-------- TEXTO DE ORIGEM --------

23/04/2024
Quanto o Google deveria pagar ao jornalismo brasileiro?
2,3 bilhões de reais por ano. Esse é o valor que o Google deveria pagar no Brasil para os produtores de jornalismo, segundo cálculos baseados em um estudo feito por professores da Universidade de Columbia.
A questão da compensação pelo uso de notícias deve voltar à tona com os novos passos adotados para a regulação das plataformas digitais pelo presidente da Câmara dos Deputados, Arthur Lira, que discuti na semana passada.
A equipe chefiada por Anya Schiffrin, diretora da especialização em Tecnologia, Mídia e Comunicações na Escola de Assuntos Internacionais da Universidade de Columbia, decidiu encarar o desafio de calcular qual seria o valor do uso de notícias dentro da busca do Google, como parte do estudo “Pagando por Notícias: O que o Google Deve aos Publishers dos EUA”.
Assim, valendo-se de dados disponíveis e de teoria da economia comportamental, elaboraram uma fórmula e criaram uma “calculadora” que consegue aplicá-la a qualquer país, inclusive ao Brasil. Mas já chegaremos lá.

--------

TAREFAS E EXERCÍCIOS ::
(a) Qual é o trecho do texto de origem entre "2,3 bilhões de" e "Universidade de Columbia.", inclusive? Cite-o sem qualquer alteração.
(b) Quais organizações o texto de origem menciona pelo nome?

-------- LINHAS DE DADOS --------

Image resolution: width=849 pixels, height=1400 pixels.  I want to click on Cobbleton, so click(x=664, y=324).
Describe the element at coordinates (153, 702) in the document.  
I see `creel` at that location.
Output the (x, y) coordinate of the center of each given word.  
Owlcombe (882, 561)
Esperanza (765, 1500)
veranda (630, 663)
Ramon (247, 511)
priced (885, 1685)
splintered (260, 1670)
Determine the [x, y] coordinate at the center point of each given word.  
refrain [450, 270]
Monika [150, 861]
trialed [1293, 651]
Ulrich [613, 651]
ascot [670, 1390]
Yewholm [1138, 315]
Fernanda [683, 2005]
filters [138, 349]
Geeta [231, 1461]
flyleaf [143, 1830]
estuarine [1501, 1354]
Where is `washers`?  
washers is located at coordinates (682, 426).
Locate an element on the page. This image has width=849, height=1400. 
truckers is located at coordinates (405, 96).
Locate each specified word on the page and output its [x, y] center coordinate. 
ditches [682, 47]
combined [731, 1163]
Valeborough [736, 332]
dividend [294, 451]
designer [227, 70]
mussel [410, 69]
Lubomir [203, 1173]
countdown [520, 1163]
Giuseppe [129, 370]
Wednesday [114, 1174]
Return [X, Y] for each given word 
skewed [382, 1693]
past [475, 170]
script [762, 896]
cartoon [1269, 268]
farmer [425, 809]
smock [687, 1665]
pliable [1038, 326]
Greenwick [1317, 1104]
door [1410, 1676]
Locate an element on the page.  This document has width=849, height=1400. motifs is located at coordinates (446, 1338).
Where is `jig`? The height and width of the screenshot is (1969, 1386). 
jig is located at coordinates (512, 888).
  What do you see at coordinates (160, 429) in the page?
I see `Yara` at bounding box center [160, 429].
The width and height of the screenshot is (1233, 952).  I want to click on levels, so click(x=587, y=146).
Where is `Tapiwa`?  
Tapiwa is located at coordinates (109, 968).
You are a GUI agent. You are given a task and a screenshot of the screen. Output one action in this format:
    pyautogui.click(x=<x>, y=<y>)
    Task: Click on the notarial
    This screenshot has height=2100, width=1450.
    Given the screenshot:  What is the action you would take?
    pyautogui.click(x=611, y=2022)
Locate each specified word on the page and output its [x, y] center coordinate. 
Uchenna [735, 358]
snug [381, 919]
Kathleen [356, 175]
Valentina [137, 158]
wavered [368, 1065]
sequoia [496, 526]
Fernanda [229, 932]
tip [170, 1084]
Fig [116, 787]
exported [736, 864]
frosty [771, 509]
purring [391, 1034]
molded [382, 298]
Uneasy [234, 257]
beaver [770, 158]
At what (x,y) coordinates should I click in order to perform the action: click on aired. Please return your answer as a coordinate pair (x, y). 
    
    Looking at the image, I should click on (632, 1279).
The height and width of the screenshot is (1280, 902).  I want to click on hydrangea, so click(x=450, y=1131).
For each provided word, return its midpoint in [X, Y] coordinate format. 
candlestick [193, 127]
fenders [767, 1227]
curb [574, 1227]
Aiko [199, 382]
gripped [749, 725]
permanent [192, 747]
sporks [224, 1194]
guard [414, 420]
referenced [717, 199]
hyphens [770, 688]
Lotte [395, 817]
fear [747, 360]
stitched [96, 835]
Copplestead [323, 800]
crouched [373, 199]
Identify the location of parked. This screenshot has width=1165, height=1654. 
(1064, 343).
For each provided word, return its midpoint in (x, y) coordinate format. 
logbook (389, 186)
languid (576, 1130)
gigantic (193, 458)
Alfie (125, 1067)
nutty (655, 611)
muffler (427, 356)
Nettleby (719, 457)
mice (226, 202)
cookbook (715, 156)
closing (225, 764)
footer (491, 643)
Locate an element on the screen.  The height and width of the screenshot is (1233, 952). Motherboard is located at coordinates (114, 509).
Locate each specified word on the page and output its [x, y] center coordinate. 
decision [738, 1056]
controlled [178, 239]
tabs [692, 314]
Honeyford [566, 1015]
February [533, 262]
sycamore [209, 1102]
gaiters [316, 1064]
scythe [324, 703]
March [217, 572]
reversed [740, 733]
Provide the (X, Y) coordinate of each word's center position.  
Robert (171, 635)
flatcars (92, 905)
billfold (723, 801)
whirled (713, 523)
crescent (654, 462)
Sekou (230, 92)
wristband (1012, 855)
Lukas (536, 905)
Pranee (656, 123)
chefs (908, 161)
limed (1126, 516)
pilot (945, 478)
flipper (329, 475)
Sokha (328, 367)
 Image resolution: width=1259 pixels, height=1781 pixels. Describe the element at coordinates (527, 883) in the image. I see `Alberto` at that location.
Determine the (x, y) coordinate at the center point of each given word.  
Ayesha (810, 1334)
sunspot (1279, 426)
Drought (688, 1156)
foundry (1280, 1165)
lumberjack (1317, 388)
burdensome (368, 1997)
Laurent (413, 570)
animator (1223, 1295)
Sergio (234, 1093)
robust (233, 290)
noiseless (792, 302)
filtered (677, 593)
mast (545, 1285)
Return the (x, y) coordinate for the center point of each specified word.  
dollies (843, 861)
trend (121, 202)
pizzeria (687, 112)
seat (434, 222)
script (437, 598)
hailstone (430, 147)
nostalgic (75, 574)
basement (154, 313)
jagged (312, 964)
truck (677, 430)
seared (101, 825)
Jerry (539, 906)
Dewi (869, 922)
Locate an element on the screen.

--------

RESPOSTAS ::
(a)
2,3 bilhões de reais por ano. Esse é o valor que o Google deveria pagar no Brasil para os produtores de jornalismo, segundo cálculos baseados em um estudo feito por professores da Universidade de Columbia.

(b)
- Google
- Universidade de Columbia
- Câmara dos Deputados
- Escola de Assuntos Internacionais da Universidade de Columbia